Co-occurrence networks of Twitter content after manual or automatic processing. A case-study on “gluten-free”

https://doi.org/10.1016/j.foodqual.2020.103993Get rights and content

Highlights

  • Co-occurrence networks of tweets after manual coding and just cleaned were compared.

  • Cleaning and coding text provided networks with similar structure and terms relevance.

  • Most tweets on gluten free mention products: bread, cake, cookie, beer, and pizza.

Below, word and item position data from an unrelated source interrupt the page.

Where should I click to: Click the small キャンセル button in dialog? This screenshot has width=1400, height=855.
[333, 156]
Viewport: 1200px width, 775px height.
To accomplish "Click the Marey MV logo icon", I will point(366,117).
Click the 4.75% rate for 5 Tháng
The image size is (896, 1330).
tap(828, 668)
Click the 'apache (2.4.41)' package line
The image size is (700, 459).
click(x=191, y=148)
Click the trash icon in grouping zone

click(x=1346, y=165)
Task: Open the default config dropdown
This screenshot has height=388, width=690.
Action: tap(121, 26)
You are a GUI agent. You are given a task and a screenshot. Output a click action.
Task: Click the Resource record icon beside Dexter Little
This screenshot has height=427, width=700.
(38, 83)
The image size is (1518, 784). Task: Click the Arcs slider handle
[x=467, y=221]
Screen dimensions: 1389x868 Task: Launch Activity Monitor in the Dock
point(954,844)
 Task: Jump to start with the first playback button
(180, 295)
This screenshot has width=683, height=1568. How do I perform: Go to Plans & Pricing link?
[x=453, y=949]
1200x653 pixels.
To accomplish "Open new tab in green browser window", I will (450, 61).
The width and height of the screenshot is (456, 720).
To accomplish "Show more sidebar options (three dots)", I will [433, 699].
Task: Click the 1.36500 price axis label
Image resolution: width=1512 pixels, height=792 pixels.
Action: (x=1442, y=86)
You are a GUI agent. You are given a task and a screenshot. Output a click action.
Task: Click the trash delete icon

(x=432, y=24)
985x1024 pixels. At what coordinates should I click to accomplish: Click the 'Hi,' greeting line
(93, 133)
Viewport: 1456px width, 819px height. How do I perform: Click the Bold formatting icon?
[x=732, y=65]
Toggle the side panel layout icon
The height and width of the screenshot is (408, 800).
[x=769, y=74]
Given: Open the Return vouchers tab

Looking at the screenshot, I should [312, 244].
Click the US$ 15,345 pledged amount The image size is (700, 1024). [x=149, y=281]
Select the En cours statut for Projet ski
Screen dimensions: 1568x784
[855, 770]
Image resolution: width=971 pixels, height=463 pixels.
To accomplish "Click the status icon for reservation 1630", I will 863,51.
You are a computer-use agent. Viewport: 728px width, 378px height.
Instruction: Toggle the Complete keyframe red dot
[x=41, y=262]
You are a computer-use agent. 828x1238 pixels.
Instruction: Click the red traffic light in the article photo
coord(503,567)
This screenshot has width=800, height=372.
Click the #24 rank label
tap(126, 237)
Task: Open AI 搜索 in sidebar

  • Users share how to get gluten-free products (buying or preparing) or eating situations.

Abstract

Gathering information from social networks such as Twitter has emerged to obtain spontaneous and direct opinions of users about a topic. This study focuses on using co-occurrence networks to analyse Twitter information. The objectives were to study the impact of text pre-treatment (codification based in qualitative analysis or just pre-cleaning) and to apply co-occurrence networks for analysing what is said on Twitter about specific topics like “gluten-free”. As such, 16,386 tweets in Spanish containing terms “sin-gluten” and “gluten-free” were collected. A subset of 3000 tweets was used to make co-occurrence networks two ways: i) from the manually coded text and ii) from pre-cleaned text. Results indicate that the co-occurrence network from pre-cleaned text provides meaningful information showing structure and relevance for terms like the network from coded text. The whole set of tweets was used to explore Twitter information on gluten-free, showing users share information about products, occasions, social situations, and places but also product characteristics, sensations, and diet or health issues related to the products. Five product categories, critical for the lack of gluten (bread, cake, cookie, beer, and pizza), occupied most tweets, and according to the related terms, were intended to recommend how to get (buying or cooking) these gluten-free products and to exhibit what (how, when, and where) they prepare and eat. These aspects were different among products, and separated co-occurrence networks allowed better identification.

Introduction

In recent years, an increase in consumer demand has been observed for gluten-free products (Christoph et al., 2018, Missbach et al., 2015, Molina-Rosell, 2013). Research on gluten-free products has focused on strategies dealing with the negative impact a lack of gluten has on the quality properties of these products. Manufacturing gluten-free cereal products is a challenging task for the food industry (Capriles et al., 2016, Houben et al., 2012). Besides, according to Naqash, Gani, Gani, and Masoodi (2017), most approaches include the addition of functional ingredients to the formulation (gluten-free flours, starches, hydrocolloids, proteins, fats, and fibres) or the adoption of alternative processing methods (high pressure, extrusion, and sourdough fermentation) to produce gluten-free products with good sensory quality, especially a texture comparable to those containing gluten (Marston et al., 2016, Matos and Rosell, 2012, O’Shea et al., 2013, Penjumras et al., 2019).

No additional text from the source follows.